By Simon Johnson, co-author of 13 Bankers: The Wall Street Takeover and The Next Financial Meltdown
On Thursday, President Obama will give one of the defining speeches of his presidency. Most presidents are remembered for only 2 or 3 policies or events during their tenure. The SEC case against Goldman Sachs means, like it or not, the legacy of this administration is wrapped up with the outcome of this and related cases.
The president is apparently lining up to give a fairly conventional “support the Dodd bill” speech. This would be major miscalculation.
The Democrats are afraid that if they truly take on the big banks, they will lose campaign contributions and be placed a major disadvantage for November 2010 and 2012 – “don’t push it too far” is the message from the White House to the Senate. But this just shows the White House has not fully comprehended the modern nature of banking.
The banks are already coming after the Democrats.

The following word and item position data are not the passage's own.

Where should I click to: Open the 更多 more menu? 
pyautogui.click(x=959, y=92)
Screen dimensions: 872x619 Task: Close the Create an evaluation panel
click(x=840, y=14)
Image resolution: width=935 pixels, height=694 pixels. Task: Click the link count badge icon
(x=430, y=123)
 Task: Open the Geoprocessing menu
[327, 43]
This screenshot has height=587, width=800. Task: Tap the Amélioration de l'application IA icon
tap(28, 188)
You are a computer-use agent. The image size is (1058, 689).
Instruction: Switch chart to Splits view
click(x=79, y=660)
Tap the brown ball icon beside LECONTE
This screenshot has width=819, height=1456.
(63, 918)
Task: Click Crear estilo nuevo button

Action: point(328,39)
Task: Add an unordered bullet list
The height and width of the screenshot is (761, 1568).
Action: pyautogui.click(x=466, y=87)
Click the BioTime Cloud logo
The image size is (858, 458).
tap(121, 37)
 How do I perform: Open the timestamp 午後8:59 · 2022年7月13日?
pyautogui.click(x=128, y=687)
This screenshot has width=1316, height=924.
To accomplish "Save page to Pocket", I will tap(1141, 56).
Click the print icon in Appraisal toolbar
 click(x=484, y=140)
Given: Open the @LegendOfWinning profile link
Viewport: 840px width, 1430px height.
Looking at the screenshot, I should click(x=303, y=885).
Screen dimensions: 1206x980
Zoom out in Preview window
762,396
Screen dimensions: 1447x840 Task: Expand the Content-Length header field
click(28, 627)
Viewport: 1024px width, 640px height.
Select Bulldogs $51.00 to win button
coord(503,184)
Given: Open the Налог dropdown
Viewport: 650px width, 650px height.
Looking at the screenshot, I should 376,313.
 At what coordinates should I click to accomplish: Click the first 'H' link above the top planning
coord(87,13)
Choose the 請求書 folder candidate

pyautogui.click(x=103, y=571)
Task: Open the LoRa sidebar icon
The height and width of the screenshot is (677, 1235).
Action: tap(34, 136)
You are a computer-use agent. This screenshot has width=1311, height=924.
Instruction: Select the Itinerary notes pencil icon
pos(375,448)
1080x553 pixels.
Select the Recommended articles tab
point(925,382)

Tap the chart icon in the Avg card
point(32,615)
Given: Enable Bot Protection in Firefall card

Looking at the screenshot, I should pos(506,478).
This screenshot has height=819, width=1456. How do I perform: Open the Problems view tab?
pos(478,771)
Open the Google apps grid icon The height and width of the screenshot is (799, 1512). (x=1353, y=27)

A pro-big bank group launched advertizing yesterday against Harry Reid in Nevada, as well as in Missouri and Virginia; the media spend is eye popping. Neal Wolin (Deputy Treasury Secretary) already declared war on the Chamber of Commerce over consumer protection; the people behind the Chamber are not nice people and they are very angry about what they think will hurt their interests.
If you want to rally the country against oversized banks that serve no productive purpose, you need to really end the Too Big To Fail problem – half measures simply will not convince people or rally sufficient support. And what we have so far is half measures, as understood from left and right – see today’s New York Times – because the “resolution authority” simply cannot work for large complex cross-border financial institutions.
It will help manage the failure – and avoid bailouts – at purely domestic US financial institutions, but it does not help for cross-border institutions because there is no international agreement on how to handle such failures and – I can assure you – there is no prospect for such an agreement in at least the next 20 years. The Dodd bill will help for resolving bank holding companies and for nonbank financial companies, but not for the megabanks.
How can you take on the banks – whose executives are out for revenge because of the consumer protection measures and because of what seems likely to happen on derivatives, and just to show they are still the top dog (e.g., Goldman) – with one hand tied behind your back in November?
What you would like to do is say: look, we had an up or down vote on whether to break-up the biggest banks and my opponent (or his/her party) was steadfastly opposed. You would want the president to state, in his clearest and loudest voice: There is no social value to having banks above $100 billion in total assets and we all now understand the danger of allowing banks to become 10 times that size – let alone entering the $2-$3 trillion range; we will gradually and responsibly force our biggest banks to become smaller. This worked for Standard Oil – no one can claim it hurt the oil industry. And who would really want to go back to having AT&T run a monopoly in any part of telecommunications?
What about the campaign contributions? If confronted on these terms, the top executives of the six megabanks, without question, would spend more money defeating Democrats. But that is exactly the issue you should take to the country. And it’s only six banks.
Show people, in gruesome detail, the money being spent by this part of big finance. Go to the nonfinancial sector, to other parts of the financial system, and directly to individuals – asking most clearly for contributions that would replace what the banks have withdrawn and offset what the banks are spending to defeat the president’s reform agenda.
Of course, people may choose not to support this effort. They are busy – and everyone has many distractions. Perhaps even the president cannot break through the daily clutter of information and ideas on this issue. But at least he should make a clear and determined effort – by putting the bank size issues accurately in stark and simple terms.
And if people still refuse to come on board, that’s fine. But then they shouldn’t complain so loudly as the big banks propel us all towards a Second Great Depression.